▶ PROBLEM REQUIREMENTS
Restate exactly, and only, the lines from the one containing "Screen dimensions: 193x322" through the end of the entries, keeping both endpoints.
RECORDS FOR THIS TASK: Begin
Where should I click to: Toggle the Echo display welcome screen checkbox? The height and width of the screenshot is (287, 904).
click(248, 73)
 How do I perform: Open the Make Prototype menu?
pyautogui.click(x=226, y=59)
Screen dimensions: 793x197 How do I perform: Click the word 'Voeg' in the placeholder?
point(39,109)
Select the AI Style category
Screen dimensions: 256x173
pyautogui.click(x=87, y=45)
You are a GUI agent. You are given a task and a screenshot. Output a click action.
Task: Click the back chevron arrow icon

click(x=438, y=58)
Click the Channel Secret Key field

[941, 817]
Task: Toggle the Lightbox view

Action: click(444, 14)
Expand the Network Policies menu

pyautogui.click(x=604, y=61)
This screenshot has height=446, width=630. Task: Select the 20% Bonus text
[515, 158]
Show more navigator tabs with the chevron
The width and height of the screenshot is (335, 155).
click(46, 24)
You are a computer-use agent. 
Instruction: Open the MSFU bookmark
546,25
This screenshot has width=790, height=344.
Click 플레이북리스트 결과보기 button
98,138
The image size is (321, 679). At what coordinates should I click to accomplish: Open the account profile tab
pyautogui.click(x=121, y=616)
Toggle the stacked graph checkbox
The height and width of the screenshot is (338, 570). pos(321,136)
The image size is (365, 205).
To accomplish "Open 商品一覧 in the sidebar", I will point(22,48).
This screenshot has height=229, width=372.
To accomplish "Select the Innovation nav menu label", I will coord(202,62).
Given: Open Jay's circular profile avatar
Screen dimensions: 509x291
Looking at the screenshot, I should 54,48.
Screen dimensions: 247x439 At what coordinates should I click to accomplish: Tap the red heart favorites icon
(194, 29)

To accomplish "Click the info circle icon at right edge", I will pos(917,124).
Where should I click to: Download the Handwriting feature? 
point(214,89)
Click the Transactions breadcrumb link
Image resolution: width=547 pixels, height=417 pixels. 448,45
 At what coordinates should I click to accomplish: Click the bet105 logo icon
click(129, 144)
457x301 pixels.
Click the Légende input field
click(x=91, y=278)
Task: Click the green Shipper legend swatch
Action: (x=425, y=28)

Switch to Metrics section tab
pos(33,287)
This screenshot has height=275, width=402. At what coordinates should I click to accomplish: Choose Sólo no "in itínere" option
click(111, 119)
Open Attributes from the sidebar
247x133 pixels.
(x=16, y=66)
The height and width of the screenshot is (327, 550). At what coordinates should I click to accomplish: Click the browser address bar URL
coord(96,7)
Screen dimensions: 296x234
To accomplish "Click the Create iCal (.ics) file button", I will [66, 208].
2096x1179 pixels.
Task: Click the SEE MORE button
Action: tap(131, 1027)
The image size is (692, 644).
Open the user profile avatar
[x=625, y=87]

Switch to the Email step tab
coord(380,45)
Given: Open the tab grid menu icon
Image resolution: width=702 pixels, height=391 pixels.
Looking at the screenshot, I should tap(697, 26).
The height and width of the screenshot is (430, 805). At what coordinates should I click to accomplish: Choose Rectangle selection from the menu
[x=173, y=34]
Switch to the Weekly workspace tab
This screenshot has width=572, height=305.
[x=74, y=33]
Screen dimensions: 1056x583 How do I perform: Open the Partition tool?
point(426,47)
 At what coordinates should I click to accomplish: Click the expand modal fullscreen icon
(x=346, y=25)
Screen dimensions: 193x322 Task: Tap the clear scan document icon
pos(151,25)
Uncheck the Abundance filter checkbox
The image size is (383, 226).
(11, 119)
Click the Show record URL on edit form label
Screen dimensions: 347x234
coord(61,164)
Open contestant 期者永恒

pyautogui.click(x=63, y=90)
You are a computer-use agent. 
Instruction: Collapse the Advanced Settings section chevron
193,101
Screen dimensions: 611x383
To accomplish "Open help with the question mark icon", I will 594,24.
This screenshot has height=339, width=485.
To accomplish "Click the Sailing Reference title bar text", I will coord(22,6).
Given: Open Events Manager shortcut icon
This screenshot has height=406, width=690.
RECORDS FOR THIS TASK: End
▶ FINISHED EXERCISE
Screen dimensions: 193x322 Task: Tap the clear scan document icon
pos(151,25)
Uncheck the Abundance filter checkbox
The image size is (383, 226).
(11, 119)
Click the Show record URL on edit form label
Screen dimensions: 347x234
coord(61,164)
Open contestant 期者永恒

pyautogui.click(x=63, y=90)
You are a computer-use agent. 
Instruction: Collapse the Advanced Settings section chevron
193,101
Screen dimensions: 611x383
To accomplish "Open help with the question mark icon", I will 594,24.
This screenshot has height=339, width=485.
To accomplish "Click the Sailing Reference title bar text", I will coord(22,6).
Given: Open Events Manager shortcut icon
This screenshot has height=406, width=690.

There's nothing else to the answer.